### Exercise
The expected output is the complete data, reproduced exactly.

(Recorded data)
^^^^

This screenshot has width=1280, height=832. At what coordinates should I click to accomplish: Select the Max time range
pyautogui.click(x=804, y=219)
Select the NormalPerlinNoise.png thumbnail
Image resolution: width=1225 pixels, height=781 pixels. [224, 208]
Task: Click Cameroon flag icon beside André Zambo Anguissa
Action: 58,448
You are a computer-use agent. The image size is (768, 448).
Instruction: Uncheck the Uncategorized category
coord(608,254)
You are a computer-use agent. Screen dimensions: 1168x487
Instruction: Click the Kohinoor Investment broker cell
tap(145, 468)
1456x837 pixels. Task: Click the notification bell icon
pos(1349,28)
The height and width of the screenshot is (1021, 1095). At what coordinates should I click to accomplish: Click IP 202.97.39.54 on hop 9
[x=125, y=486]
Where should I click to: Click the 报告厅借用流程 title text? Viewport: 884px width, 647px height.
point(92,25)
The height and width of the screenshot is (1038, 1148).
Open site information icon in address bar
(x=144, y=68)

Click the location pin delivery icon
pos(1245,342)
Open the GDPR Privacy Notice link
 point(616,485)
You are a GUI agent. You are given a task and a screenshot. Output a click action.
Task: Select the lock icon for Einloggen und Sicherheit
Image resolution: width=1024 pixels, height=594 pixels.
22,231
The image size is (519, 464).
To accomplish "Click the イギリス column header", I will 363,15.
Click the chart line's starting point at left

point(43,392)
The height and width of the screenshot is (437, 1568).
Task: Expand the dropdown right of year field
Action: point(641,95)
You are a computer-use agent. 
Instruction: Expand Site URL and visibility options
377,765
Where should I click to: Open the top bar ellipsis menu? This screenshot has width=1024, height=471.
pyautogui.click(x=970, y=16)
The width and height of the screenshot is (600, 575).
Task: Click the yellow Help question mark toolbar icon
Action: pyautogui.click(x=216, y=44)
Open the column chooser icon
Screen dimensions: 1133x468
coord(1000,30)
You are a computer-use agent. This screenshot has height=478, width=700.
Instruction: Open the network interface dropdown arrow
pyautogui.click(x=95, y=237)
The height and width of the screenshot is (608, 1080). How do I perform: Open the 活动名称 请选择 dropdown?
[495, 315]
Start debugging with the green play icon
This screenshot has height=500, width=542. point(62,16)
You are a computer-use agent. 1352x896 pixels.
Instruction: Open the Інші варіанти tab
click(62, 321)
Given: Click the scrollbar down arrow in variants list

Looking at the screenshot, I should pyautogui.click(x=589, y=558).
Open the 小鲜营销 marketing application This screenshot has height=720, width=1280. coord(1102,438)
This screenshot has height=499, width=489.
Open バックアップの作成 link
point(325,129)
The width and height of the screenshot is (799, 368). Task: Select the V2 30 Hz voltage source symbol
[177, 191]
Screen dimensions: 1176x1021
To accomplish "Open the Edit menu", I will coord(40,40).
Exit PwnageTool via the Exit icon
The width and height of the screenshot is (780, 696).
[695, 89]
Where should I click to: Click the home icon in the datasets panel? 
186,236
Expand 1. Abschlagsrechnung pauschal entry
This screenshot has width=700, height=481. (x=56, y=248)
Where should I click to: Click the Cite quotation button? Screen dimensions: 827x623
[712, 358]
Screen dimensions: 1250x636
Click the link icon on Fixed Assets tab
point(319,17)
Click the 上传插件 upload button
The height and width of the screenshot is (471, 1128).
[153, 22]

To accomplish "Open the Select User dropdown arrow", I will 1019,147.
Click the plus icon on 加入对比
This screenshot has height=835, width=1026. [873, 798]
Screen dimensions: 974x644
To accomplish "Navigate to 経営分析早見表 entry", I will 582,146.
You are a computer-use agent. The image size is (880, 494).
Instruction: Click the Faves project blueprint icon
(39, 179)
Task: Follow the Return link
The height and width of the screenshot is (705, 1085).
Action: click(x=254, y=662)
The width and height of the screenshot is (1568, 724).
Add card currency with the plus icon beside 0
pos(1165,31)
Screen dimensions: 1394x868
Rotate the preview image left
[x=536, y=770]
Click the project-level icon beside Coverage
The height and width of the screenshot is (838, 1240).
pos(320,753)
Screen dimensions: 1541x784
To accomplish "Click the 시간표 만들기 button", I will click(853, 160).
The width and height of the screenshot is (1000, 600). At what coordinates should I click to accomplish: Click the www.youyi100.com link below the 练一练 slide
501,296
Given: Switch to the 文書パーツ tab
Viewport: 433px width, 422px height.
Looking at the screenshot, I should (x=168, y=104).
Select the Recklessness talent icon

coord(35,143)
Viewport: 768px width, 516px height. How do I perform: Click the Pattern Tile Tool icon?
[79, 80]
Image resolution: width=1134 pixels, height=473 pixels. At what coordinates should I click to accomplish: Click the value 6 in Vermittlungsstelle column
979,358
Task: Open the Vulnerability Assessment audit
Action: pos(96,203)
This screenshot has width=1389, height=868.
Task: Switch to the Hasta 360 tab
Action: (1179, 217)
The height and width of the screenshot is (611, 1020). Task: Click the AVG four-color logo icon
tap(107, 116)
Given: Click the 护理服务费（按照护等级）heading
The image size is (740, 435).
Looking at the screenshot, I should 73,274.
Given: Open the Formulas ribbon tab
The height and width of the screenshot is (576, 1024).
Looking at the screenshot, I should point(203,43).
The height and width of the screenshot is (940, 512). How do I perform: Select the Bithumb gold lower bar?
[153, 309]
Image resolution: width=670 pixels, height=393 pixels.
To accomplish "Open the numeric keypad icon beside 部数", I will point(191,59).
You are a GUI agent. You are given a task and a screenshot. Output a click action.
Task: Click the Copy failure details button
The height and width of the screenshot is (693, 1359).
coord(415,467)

^^^^

### Expected answer
This screenshot has width=1280, height=832. At what coordinates should I click to accomplish: Select the Max time range
pyautogui.click(x=804, y=219)
Select the NormalPerlinNoise.png thumbnail
Image resolution: width=1225 pixels, height=781 pixels. [224, 208]
Task: Click Cameroon flag icon beside André Zambo Anguissa
Action: 58,448
You are a computer-use agent. The image size is (768, 448).
Instruction: Uncheck the Uncategorized category
coord(608,254)
You are a computer-use agent. Screen dimensions: 1168x487
Instruction: Click the Kohinoor Investment broker cell
tap(145, 468)
1456x837 pixels. Task: Click the notification bell icon
pos(1349,28)
The height and width of the screenshot is (1021, 1095). At what coordinates should I click to accomplish: Click IP 202.97.39.54 on hop 9
[x=125, y=486]
Where should I click to: Click the 报告厅借用流程 title text? Viewport: 884px width, 647px height.
point(92,25)
The height and width of the screenshot is (1038, 1148).
Open site information icon in address bar
(x=144, y=68)

Click the location pin delivery icon
pos(1245,342)
Open the GDPR Privacy Notice link
 point(616,485)
You are a GUI agent. You are given a task and a screenshot. Output a click action.
Task: Select the lock icon for Einloggen und Sicherheit
Image resolution: width=1024 pixels, height=594 pixels.
22,231
The image size is (519, 464).
To accomplish "Click the イギリス column header", I will 363,15.
Click the chart line's starting point at left

point(43,392)
The height and width of the screenshot is (437, 1568).
Task: Expand the dropdown right of year field
Action: point(641,95)
You are a computer-use agent. 
Instruction: Expand Site URL and visibility options
377,765
Where should I click to: Open the top bar ellipsis menu? This screenshot has width=1024, height=471.
pyautogui.click(x=970, y=16)
The width and height of the screenshot is (600, 575).
Task: Click the yellow Help question mark toolbar icon
Action: pyautogui.click(x=216, y=44)
Open the column chooser icon
Screen dimensions: 1133x468
coord(1000,30)
You are a computer-use agent. This screenshot has height=478, width=700.
Instruction: Open the network interface dropdown arrow
pyautogui.click(x=95, y=237)
The height and width of the screenshot is (608, 1080). How do I perform: Open the 活动名称 请选择 dropdown?
[495, 315]
Start debugging with the green play icon
This screenshot has height=500, width=542. point(62,16)
You are a computer-use agent. 1352x896 pixels.
Instruction: Open the Інші варіанти tab
click(62, 321)
Given: Click the scrollbar down arrow in variants list

Looking at the screenshot, I should pyautogui.click(x=589, y=558).
Open the 小鲜营销 marketing application This screenshot has height=720, width=1280. coord(1102,438)
This screenshot has height=499, width=489.
Open バックアップの作成 link
point(325,129)
The width and height of the screenshot is (799, 368). Task: Select the V2 30 Hz voltage source symbol
[177, 191]
Screen dimensions: 1176x1021
To accomplish "Open the Edit menu", I will coord(40,40).
Exit PwnageTool via the Exit icon
The width and height of the screenshot is (780, 696).
[695, 89]
Where should I click to: Click the home icon in the datasets panel? 
186,236
Expand 1. Abschlagsrechnung pauschal entry
This screenshot has width=700, height=481. (x=56, y=248)
Where should I click to: Click the Cite quotation button? Screen dimensions: 827x623
[712, 358]
Screen dimensions: 1250x636
Click the link icon on Fixed Assets tab
point(319,17)
Click the 上传插件 upload button
The height and width of the screenshot is (471, 1128).
[153, 22]

To accomplish "Open the Select User dropdown arrow", I will 1019,147.
Click the plus icon on 加入对比
This screenshot has height=835, width=1026. [873, 798]
Screen dimensions: 974x644
To accomplish "Navigate to 経営分析早見表 entry", I will 582,146.
You are a computer-use agent. The image size is (880, 494).
Instruction: Click the Faves project blueprint icon
(39, 179)
Task: Follow the Return link
The height and width of the screenshot is (705, 1085).
Action: click(x=254, y=662)
The width and height of the screenshot is (1568, 724).
Add card currency with the plus icon beside 0
pos(1165,31)
Screen dimensions: 1394x868
Rotate the preview image left
[x=536, y=770]
Click the project-level icon beside Coverage
The height and width of the screenshot is (838, 1240).
pos(320,753)
Screen dimensions: 1541x784
To accomplish "Click the 시간표 만들기 button", I will click(853, 160).
The width and height of the screenshot is (1000, 600). At what coordinates should I click to accomplish: Click the www.youyi100.com link below the 练一练 slide
501,296
Given: Switch to the 文書パーツ tab
Viewport: 433px width, 422px height.
Looking at the screenshot, I should (x=168, y=104).
Select the Recklessness talent icon

coord(35,143)
Viewport: 768px width, 516px height. How do I perform: Click the Pattern Tile Tool icon?
[79, 80]
Image resolution: width=1134 pixels, height=473 pixels. At what coordinates should I click to accomplish: Click the value 6 in Vermittlungsstelle column
979,358
Task: Open the Vulnerability Assessment audit
Action: pos(96,203)
This screenshot has width=1389, height=868.
Task: Switch to the Hasta 360 tab
Action: (1179, 217)
The height and width of the screenshot is (611, 1020). Task: Click the AVG four-color logo icon
tap(107, 116)
Given: Click the 护理服务费（按照护等级）heading
The image size is (740, 435).
Looking at the screenshot, I should 73,274.
Given: Open the Formulas ribbon tab
The height and width of the screenshot is (576, 1024).
Looking at the screenshot, I should point(203,43).
The height and width of the screenshot is (940, 512). How do I perform: Select the Bithumb gold lower bar?
[153, 309]
Image resolution: width=670 pixels, height=393 pixels.
To accomplish "Open the numeric keypad icon beside 部数", I will point(191,59).
You are a GUI agent. You are given a task and a screenshot. Output a click action.
Task: Click the Copy failure details button
The height and width of the screenshot is (693, 1359).
coord(415,467)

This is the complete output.